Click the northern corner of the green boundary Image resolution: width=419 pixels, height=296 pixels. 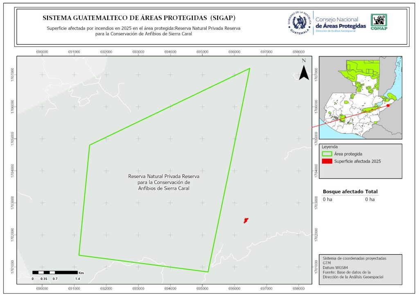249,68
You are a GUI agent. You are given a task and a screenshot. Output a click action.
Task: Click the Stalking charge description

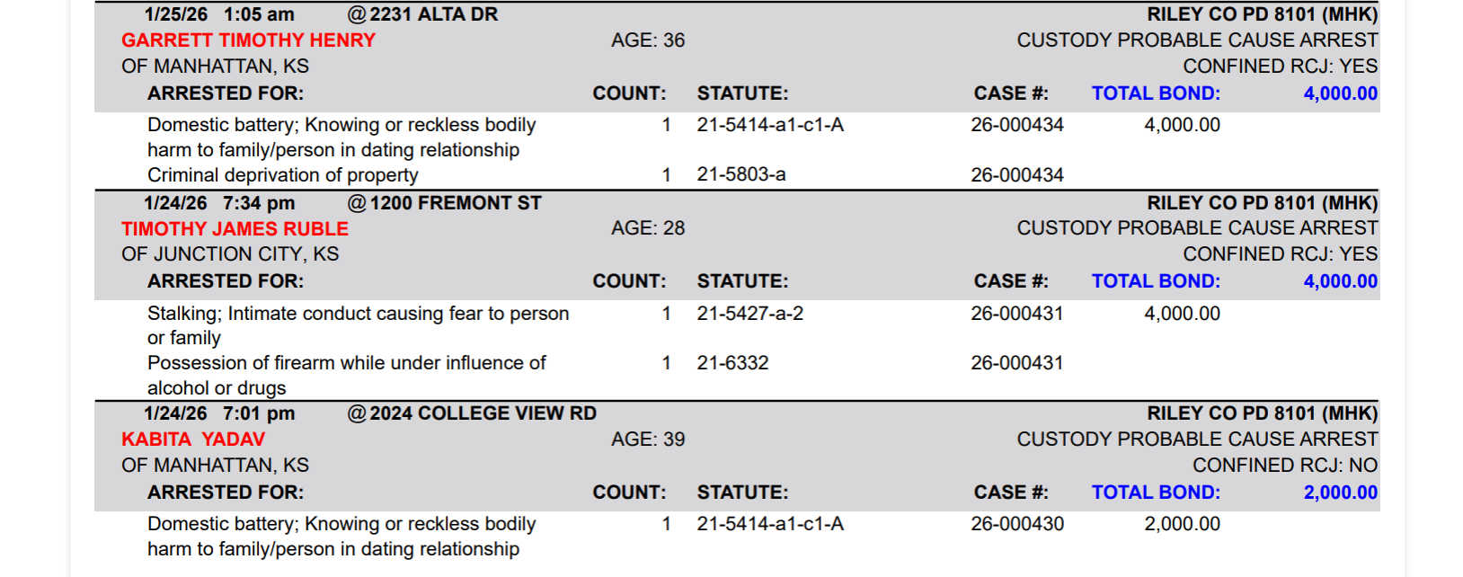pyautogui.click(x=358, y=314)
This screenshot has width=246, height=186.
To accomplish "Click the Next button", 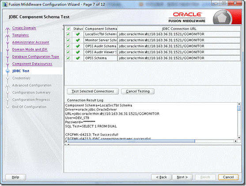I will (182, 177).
--
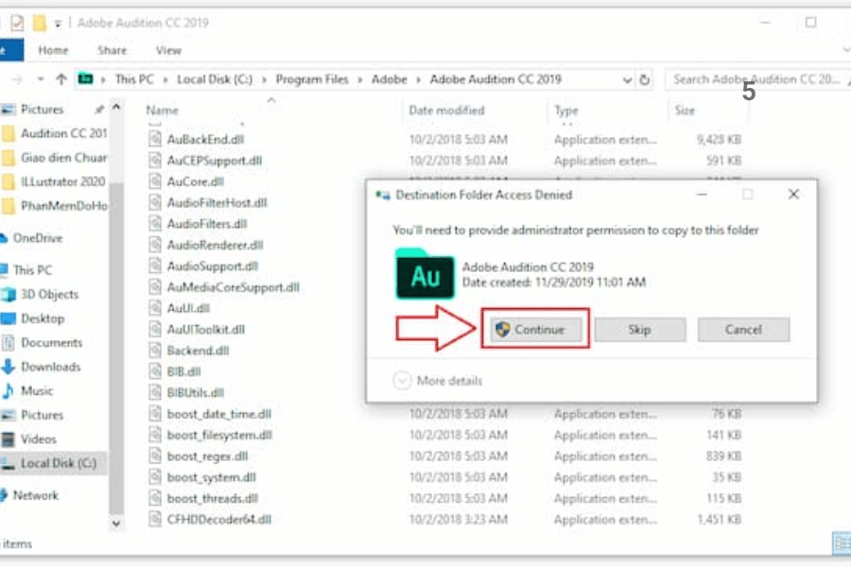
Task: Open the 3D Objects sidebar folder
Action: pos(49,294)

Task to complete: Find each line holding the string "screenshot" in the listing above, then copy it.

Solution below:
You are a GUI agent. You are given a task and a screenshot. Output a click action.
This screenshot has width=246, height=186.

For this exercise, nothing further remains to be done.